- TASKS FOR THIS EXERCISE -
a: Copy the passage of the Menino Survey text between "Mayors cite their" and "residents from driving.", inclusive.
b: Answer these questions using the Menino Survey text:
(i) What percentage of mayors say they are not concerned about any local effects of climate change?
(ii) What percentage of Republican voters agree that climate change is human-induced?
(iii) What percentage of mayors cite building codes as one of their most powerful climate tools?

- READING TEXT -
-- -- --
2022 Menino Survey: Mayors and the Climate Crisis
America’s Mayors See Regulatory Powers As Their Top Climate Action Tools, But Are Reluctant to Limit Resident Choices, According to Survey of US Mayors
Nine-in-Ten Mayors Agree that Climate Change is Human-Induced
Mayors from Both Parties Strongly Support Purchasing New Technologies Like Electric Vehicles
Findings Among Those from the Boston University Initiative on Cities’ Menino Survey of Mayors
The Inflation Reduction Act marks a landmark investment in climate, featuring hundreds of billions of dollars in commitments toward transforming American energy use and emissions reductions. Local leaders are key allies in putting these dollars to work, as frontline communities are centered in its implementation. America’s mayors feel a sense of urgency to act, as their communities face real and immediate climate impacts, including drought, extreme heat, flooding, and air pollution. Just 3% of mayors say they are not concerned about any local effects of climate change.
These are some of the findings from the latest Menino Survey of Mayors, the only nationally representative survey of America’s mayors conducted annually by Boston University’s Initiative on Cities. A full report on mayors’ attitudes regarding their cities’ climate issues and priorities can be found here.
Nine-in-ten mayors surveyed this past summer agree that climate change is real and caused by human activities, not by natural changes in the environment. While there are some partisan differences among mayors, the most notable gap is actually between Republican mayors and Republican voters: 71% of Republican mayors surveyed agree that climate change is human-induced, relative to just 32% of Republican voters.
Mayors across the country believe in the need to take significant local climate action, even if it is costly: 73% agree that cities should be willing to expend resources and incur costs to address climate change, and 8-in-10 of those who agree say they are motivated by a “desire to do our part” irrespective of where climate impacts happen. However, there are notable partisan differences with 87% of Democratic mayors agreeing with the need to make significant financial investments in climate action compared to 43% of Republicans. While sizable, this partisan gap has closed since 2019 due to a growing share of Republicans agreeing that the investment is necessary.
“Our city continues to prepare for the impacts of climate change, from rising sea levels to increasing frequency and strength of hurricanes,” said Tampa Mayor Jane Castor. “While this crisis is a global one—calling for collaboration across all levels of government, the private sector, and citizens—mayors have been at the forefront of climate innovation, creating policies and tools that mitigate impacts, build resiliency, and address environmental justice concerns.”
Mayors cite their city’s influence over building codes (55%) and zoning (38%) as their top two most powerful climate tools. In contrast, very few mayors (8%) cite their authority to ban or limit behaviors as a top tool, suggesting they are not equally bullish about all regulatory powers. Mayors are reluctant to impose restrictions on gas stoves, gas lawn tools, and gas and oil heat, or to try to dissuade residents from driving.
-- -- --
- SOURCE DATA -
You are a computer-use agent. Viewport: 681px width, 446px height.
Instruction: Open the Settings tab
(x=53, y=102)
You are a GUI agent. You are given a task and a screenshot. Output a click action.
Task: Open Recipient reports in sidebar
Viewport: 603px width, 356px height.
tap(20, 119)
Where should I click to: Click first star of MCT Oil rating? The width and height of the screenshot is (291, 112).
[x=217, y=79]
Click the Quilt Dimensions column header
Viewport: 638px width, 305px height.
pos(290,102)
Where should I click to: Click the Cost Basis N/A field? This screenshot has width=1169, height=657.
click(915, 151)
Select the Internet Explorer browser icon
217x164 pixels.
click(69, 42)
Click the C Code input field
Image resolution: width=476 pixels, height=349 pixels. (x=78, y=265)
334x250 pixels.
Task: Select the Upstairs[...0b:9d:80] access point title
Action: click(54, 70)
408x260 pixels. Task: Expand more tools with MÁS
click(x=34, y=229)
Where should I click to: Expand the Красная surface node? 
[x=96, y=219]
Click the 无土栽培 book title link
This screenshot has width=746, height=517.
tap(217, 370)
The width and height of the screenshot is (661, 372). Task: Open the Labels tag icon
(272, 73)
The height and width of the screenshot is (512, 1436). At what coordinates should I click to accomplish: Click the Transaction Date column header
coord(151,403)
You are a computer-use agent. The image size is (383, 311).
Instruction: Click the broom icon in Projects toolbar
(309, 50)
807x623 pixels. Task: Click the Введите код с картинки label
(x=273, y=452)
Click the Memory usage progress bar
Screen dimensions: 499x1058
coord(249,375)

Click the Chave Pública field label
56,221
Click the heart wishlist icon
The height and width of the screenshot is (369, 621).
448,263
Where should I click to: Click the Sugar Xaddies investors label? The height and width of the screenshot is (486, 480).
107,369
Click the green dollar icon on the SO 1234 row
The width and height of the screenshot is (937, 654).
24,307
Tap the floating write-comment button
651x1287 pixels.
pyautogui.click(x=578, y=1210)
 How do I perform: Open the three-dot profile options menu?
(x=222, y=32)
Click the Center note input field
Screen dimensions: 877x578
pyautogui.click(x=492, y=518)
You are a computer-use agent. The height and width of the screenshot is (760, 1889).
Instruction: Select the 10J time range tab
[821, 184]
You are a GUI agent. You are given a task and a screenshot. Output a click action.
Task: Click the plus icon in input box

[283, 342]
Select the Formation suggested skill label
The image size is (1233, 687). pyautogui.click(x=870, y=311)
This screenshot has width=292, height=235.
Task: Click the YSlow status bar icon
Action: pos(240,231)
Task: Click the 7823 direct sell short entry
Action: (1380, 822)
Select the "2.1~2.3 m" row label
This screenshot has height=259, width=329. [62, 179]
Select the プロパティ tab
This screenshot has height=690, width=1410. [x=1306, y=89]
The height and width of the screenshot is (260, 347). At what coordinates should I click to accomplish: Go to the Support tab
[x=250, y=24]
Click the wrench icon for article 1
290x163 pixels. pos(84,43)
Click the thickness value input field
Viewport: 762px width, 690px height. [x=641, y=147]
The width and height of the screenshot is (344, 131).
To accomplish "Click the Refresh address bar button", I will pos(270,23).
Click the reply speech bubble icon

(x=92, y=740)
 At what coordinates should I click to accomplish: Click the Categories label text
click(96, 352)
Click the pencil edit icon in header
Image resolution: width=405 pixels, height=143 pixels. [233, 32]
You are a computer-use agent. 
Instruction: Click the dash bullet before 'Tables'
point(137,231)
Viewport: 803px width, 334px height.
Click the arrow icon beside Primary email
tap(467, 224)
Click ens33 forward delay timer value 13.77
-- -- --
- WRITTEN ANSWERS -
a:
Mayors cite their city’s influence over building codes (55%) and zoning (38%) as their top two most powerful climate tools. In contrast, very few mayors (8%) cite their authority to ban or limit behaviors as a top tool, suggesting they are not equally bullish about all regulatory powers. Mayors are reluctant to impose restrictions on gas stoves, gas lawn tools, and gas and oil heat, or to try to dissuade residents from driving.

b:
(i) 3%
(ii) 32%
(iii) 55%